> _Your task_
Your answer must match the material exactly, line for line.

> _Records supplied_

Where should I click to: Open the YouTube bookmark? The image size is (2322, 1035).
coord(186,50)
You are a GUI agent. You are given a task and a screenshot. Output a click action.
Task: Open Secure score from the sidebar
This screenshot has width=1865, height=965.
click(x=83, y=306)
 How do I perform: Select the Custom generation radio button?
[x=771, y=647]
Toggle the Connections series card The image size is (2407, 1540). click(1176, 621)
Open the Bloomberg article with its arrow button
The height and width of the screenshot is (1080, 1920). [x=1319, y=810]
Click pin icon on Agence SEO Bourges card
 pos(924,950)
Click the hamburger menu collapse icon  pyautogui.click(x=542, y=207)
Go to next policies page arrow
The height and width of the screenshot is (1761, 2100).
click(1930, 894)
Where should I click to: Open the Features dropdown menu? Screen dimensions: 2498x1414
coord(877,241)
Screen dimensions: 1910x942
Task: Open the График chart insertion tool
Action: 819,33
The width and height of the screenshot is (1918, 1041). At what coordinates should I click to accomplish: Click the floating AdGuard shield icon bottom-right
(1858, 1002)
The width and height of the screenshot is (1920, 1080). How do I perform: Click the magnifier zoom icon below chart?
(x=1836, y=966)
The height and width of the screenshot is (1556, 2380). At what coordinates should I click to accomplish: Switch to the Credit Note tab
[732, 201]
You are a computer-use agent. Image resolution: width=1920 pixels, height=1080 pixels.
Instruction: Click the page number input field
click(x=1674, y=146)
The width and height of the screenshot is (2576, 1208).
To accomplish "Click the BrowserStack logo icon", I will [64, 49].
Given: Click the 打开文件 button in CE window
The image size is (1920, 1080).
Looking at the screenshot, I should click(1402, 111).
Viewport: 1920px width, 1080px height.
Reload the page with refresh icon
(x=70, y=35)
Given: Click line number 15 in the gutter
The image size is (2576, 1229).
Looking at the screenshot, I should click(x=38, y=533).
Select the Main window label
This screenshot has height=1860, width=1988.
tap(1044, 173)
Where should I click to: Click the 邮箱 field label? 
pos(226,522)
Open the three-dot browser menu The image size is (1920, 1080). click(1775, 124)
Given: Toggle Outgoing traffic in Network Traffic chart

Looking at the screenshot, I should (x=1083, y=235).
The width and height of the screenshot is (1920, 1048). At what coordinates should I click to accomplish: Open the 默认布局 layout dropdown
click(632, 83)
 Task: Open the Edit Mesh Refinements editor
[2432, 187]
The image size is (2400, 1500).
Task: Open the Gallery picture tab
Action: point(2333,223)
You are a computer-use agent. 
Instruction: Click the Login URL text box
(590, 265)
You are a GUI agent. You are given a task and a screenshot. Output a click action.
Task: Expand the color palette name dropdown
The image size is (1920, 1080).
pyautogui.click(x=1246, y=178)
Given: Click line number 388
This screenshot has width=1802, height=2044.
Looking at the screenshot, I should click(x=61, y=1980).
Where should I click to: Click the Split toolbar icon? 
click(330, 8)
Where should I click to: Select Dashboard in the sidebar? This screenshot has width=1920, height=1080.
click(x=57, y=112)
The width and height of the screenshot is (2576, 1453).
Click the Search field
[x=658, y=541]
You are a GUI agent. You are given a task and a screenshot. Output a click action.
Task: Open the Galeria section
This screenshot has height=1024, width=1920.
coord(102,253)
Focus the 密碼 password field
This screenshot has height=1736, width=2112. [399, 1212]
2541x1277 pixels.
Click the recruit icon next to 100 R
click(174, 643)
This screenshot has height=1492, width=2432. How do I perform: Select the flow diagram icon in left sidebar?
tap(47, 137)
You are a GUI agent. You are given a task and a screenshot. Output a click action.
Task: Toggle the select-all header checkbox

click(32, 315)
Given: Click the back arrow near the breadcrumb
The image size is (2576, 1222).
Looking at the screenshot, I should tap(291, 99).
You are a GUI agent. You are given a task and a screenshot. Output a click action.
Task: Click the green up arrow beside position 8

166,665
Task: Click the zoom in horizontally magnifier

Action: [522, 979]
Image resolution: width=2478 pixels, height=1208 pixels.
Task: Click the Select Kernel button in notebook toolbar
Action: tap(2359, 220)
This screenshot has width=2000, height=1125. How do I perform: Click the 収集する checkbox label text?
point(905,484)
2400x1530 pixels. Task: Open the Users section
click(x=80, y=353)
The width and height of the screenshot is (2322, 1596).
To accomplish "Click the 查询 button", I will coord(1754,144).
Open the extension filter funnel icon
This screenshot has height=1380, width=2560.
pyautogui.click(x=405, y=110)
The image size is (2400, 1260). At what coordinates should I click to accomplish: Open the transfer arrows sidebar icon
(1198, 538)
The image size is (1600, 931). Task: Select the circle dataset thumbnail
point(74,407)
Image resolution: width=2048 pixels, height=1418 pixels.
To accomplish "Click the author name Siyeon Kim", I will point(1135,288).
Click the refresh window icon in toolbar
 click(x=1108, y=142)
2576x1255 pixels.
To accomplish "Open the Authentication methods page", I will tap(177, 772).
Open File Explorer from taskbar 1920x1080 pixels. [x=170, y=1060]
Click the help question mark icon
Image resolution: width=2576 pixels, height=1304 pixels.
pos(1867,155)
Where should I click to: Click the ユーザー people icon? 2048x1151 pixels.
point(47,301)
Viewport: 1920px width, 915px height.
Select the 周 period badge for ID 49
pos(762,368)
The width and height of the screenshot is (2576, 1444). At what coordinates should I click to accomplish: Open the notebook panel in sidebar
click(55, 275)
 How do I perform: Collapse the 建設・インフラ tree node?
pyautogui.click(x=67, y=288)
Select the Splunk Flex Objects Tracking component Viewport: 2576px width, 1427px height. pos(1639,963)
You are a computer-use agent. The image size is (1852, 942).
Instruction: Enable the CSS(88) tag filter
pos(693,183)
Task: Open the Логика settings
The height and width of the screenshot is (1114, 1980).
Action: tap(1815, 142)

> _Task result_
Where should I click to: Open the YouTube bookmark? The image size is (2322, 1035).
coord(186,50)
You are a GUI agent. You are given a task and a screenshot. Output a click action.
Task: Open Secure score from the sidebar
This screenshot has width=1865, height=965.
click(x=83, y=306)
 How do I perform: Select the Custom generation radio button?
[x=771, y=647]
Toggle the Connections series card The image size is (2407, 1540). click(1176, 621)
Open the Bloomberg article with its arrow button
The height and width of the screenshot is (1080, 1920). [x=1319, y=810]
Click pin icon on Agence SEO Bourges card
 pos(924,950)
Click the hamburger menu collapse icon  pyautogui.click(x=542, y=207)
Go to next policies page arrow
The height and width of the screenshot is (1761, 2100).
click(1930, 894)
Where should I click to: Open the Features dropdown menu? Screen dimensions: 2498x1414
coord(877,241)
Screen dimensions: 1910x942
Task: Open the График chart insertion tool
Action: 819,33
The width and height of the screenshot is (1918, 1041). At what coordinates should I click to accomplish: Click the floating AdGuard shield icon bottom-right
(1858, 1002)
The width and height of the screenshot is (1920, 1080). How do I perform: Click the magnifier zoom icon below chart?
(x=1836, y=966)
The height and width of the screenshot is (1556, 2380). At what coordinates should I click to accomplish: Switch to the Credit Note tab
[732, 201]
You are a computer-use agent. Image resolution: width=1920 pixels, height=1080 pixels.
Instruction: Click the page number input field
click(x=1674, y=146)
The width and height of the screenshot is (2576, 1208).
To accomplish "Click the BrowserStack logo icon", I will [64, 49].
Given: Click the 打开文件 button in CE window
The image size is (1920, 1080).
Looking at the screenshot, I should click(1402, 111).
Viewport: 1920px width, 1080px height.
Reload the page with refresh icon
(x=70, y=35)
Given: Click line number 15 in the gutter
The image size is (2576, 1229).
Looking at the screenshot, I should click(x=38, y=533).
Select the Main window label
This screenshot has height=1860, width=1988.
tap(1044, 173)
Where should I click to: Click the 邮箱 field label? 
pos(226,522)
Open the three-dot browser menu The image size is (1920, 1080). click(1775, 124)
Given: Toggle Outgoing traffic in Network Traffic chart

Looking at the screenshot, I should (x=1083, y=235).
The width and height of the screenshot is (1920, 1048). At what coordinates should I click to accomplish: Open the 默认布局 layout dropdown
click(632, 83)
 Task: Open the Edit Mesh Refinements editor
[2432, 187]
The image size is (2400, 1500).
Task: Open the Gallery picture tab
Action: point(2333,223)
You are a computer-use agent. 
Instruction: Click the Login URL text box
(590, 265)
You are a GUI agent. You are given a task and a screenshot. Output a click action.
Task: Expand the color palette name dropdown
The image size is (1920, 1080).
pyautogui.click(x=1246, y=178)
Given: Click line number 388
This screenshot has width=1802, height=2044.
Looking at the screenshot, I should click(x=61, y=1980).
Where should I click to: Click the Split toolbar icon? 
click(330, 8)
Where should I click to: Select Dashboard in the sidebar? This screenshot has width=1920, height=1080.
click(x=57, y=112)
The width and height of the screenshot is (2576, 1453).
Click the Search field
[x=658, y=541]
You are a GUI agent. You are given a task and a screenshot. Output a click action.
Task: Open the Galeria section
This screenshot has height=1024, width=1920.
coord(102,253)
Focus the 密碼 password field
This screenshot has height=1736, width=2112. [399, 1212]
2541x1277 pixels.
Click the recruit icon next to 100 R
click(174, 643)
This screenshot has height=1492, width=2432. How do I perform: Select the flow diagram icon in left sidebar?
tap(47, 137)
You are a GUI agent. You are given a task and a screenshot. Output a click action.
Task: Toggle the select-all header checkbox

click(32, 315)
Given: Click the back arrow near the breadcrumb
The image size is (2576, 1222).
Looking at the screenshot, I should tap(291, 99).
You are a GUI agent. You are given a task and a screenshot. Output a click action.
Task: Click the green up arrow beside position 8

166,665
Task: Click the zoom in horizontally magnifier

Action: [522, 979]
Image resolution: width=2478 pixels, height=1208 pixels.
Task: Click the Select Kernel button in notebook toolbar
Action: tap(2359, 220)
This screenshot has width=2000, height=1125. How do I perform: Click the 収集する checkbox label text?
point(905,484)
2400x1530 pixels. Task: Open the Users section
click(x=80, y=353)
The width and height of the screenshot is (2322, 1596).
To accomplish "Click the 查询 button", I will coord(1754,144).
Open the extension filter funnel icon
This screenshot has height=1380, width=2560.
pyautogui.click(x=405, y=110)
The image size is (2400, 1260). At what coordinates should I click to accomplish: Open the transfer arrows sidebar icon
(1198, 538)
The image size is (1600, 931). Task: Select the circle dataset thumbnail
point(74,407)
Image resolution: width=2048 pixels, height=1418 pixels.
To accomplish "Click the author name Siyeon Kim", I will point(1135,288).
Click the refresh window icon in toolbar
 click(x=1108, y=142)
2576x1255 pixels.
To accomplish "Open the Authentication methods page", I will tap(177, 772).
Open File Explorer from taskbar 1920x1080 pixels. [x=170, y=1060]
Click the help question mark icon
Image resolution: width=2576 pixels, height=1304 pixels.
pos(1867,155)
Where should I click to: Click the ユーザー people icon? 2048x1151 pixels.
point(47,301)
Viewport: 1920px width, 915px height.
Select the 周 period badge for ID 49
pos(762,368)
The width and height of the screenshot is (2576, 1444). At what coordinates should I click to accomplish: Open the notebook panel in sidebar
click(55, 275)
 How do I perform: Collapse the 建設・インフラ tree node?
pyautogui.click(x=67, y=288)
Select the Splunk Flex Objects Tracking component Viewport: 2576px width, 1427px height. pos(1639,963)
You are a computer-use agent. The image size is (1852, 942).
Instruction: Enable the CSS(88) tag filter
pos(693,183)
Task: Open the Логика settings
The height and width of the screenshot is (1114, 1980).
Action: tap(1815, 142)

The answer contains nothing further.